中文摘要：

以双（三乙氧基硅基）甲烷（BTESM）、1,2-双（三乙氧基硅基）乙烷（BTESE）和1,8-双（三乙氧基硅基）辛烷（BTESO）为前驱体,采用聚合溶胶路线制备有机无机杂化SiO2溶胶。研究了前驱体浓度和水解比对3种聚合溶胶状态、溶胶尺寸及分布的影响,并采用热重/差示扫描量热和CO2吸附方法对有机无机杂化SiO2粉体的性能进行了分析。利用单组分气体渗透实验对BTESM、BTESE、BTESO微孔膜进行了表征,结果表明：在测试温度200℃、0.3MPa压力条件下,BTESM膜的H2渗透率为5.6×10–7mol·m–2·s–1·Pa–1,H2/CO2、H2/N2和H2/CH4的理想分离因子分别为6.1,26.7和50.9;随着倍半硅氧烷前驱体中桥联烷基碳原子数的增加,有机无机杂化Si O2膜对单组分N2、CH4和SF6气体的渗透率增大。

英文摘要：

Organic-inorganic hybrid silica sols based on bis（triethoxysilyl）methane （BTESM）, 1, 2-bis（tfiethoxysilyl）- ethane （BTESE） and 1, 8-bis（triethoxysilyl）octane （BTESO） were prepared via a polymeric sol-gel process. The effects of precursor concentration and hydrolysis ratio on the properties （i. e. state, average particle size and particle size distribution） of three kinds of polymeric sols were also investigated.
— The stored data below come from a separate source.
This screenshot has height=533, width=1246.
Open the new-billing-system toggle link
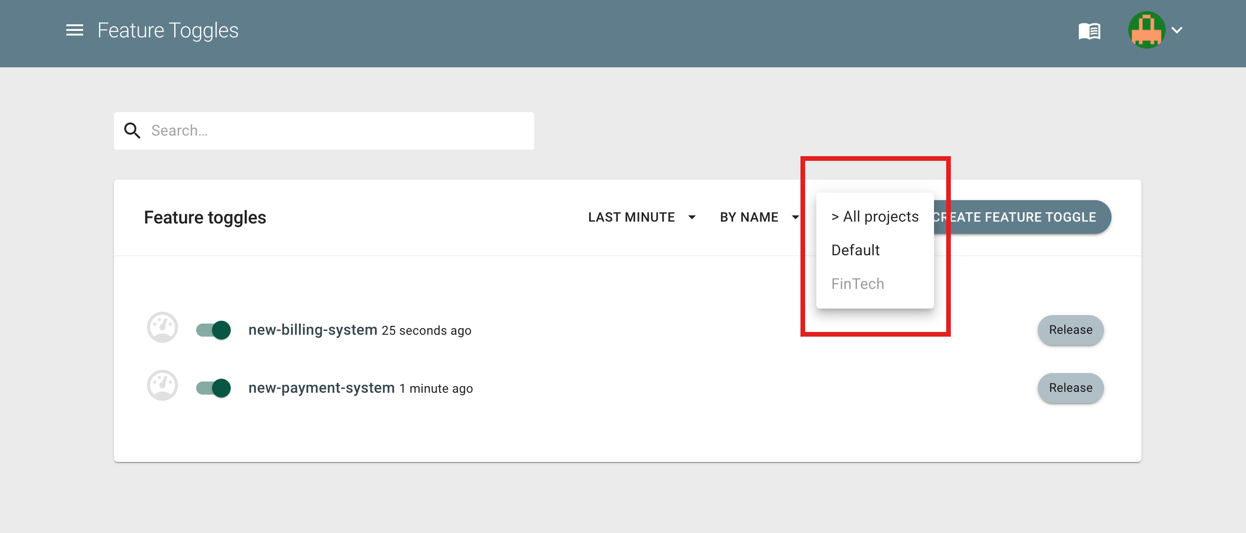(312, 330)
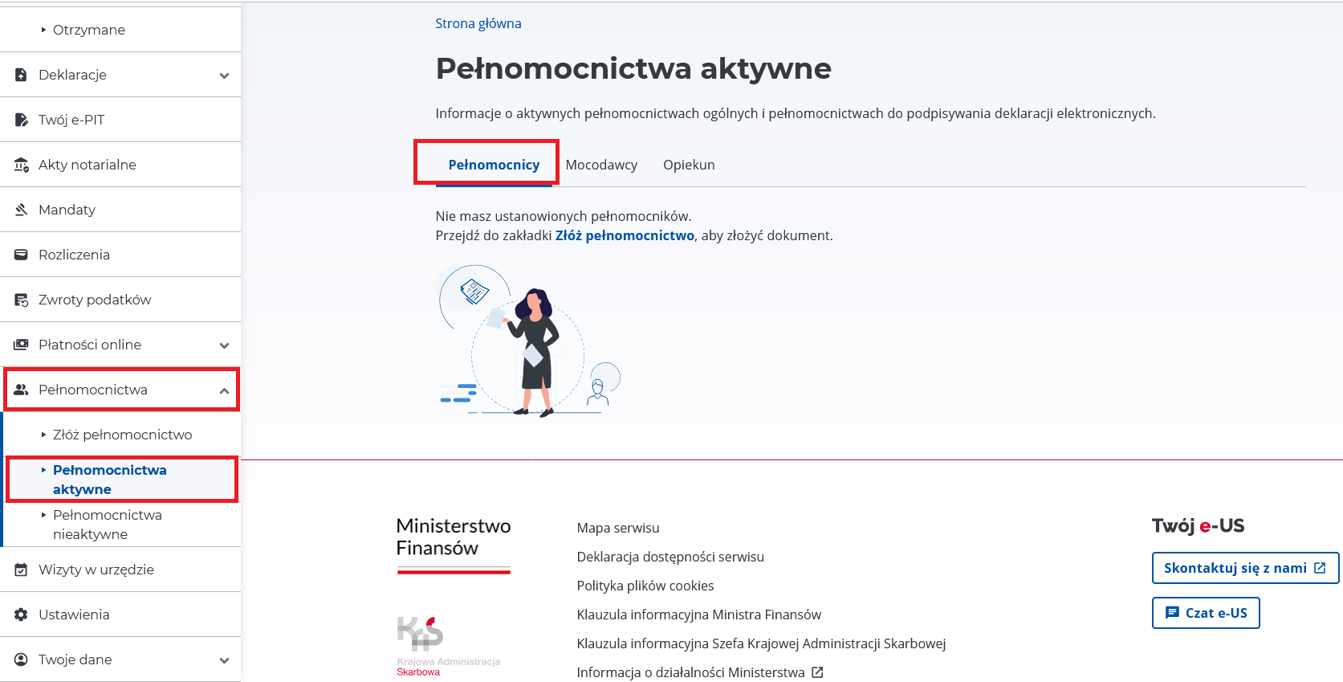
Task: Click the Mandaty gavel icon
Action: 22,210
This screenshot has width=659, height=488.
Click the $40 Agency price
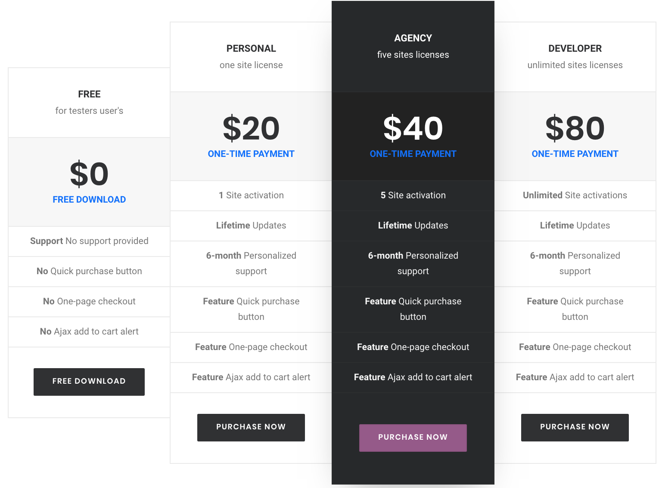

The properties of the organic-inorganic hybrid SiO2 powders were characterized by thermo-gravimetric/differential scanning calorimeter analysis （TG/DSC） and CO2 adsorption. The gas separation performance of BTESM, BTESE and BTESO membranes was evaluated via single gas permeation experiments. At 200℃ and 0.3 MPa, the BTESM membrane has a H2 permeance of 5.6×10^-7 mol/（m2.s·Pa）, and the permselectivities for H2/CO2, H2/N2 and H2/CH4 are 6.1, 26.7 and 50.9, respectively. Moreover, the N2, CH4 and SF6 permeances of the organic-inorganic hybrid SiO2 membranes increase as the number of carbon atoms in the alkane bridge of silsesquioxanes increases.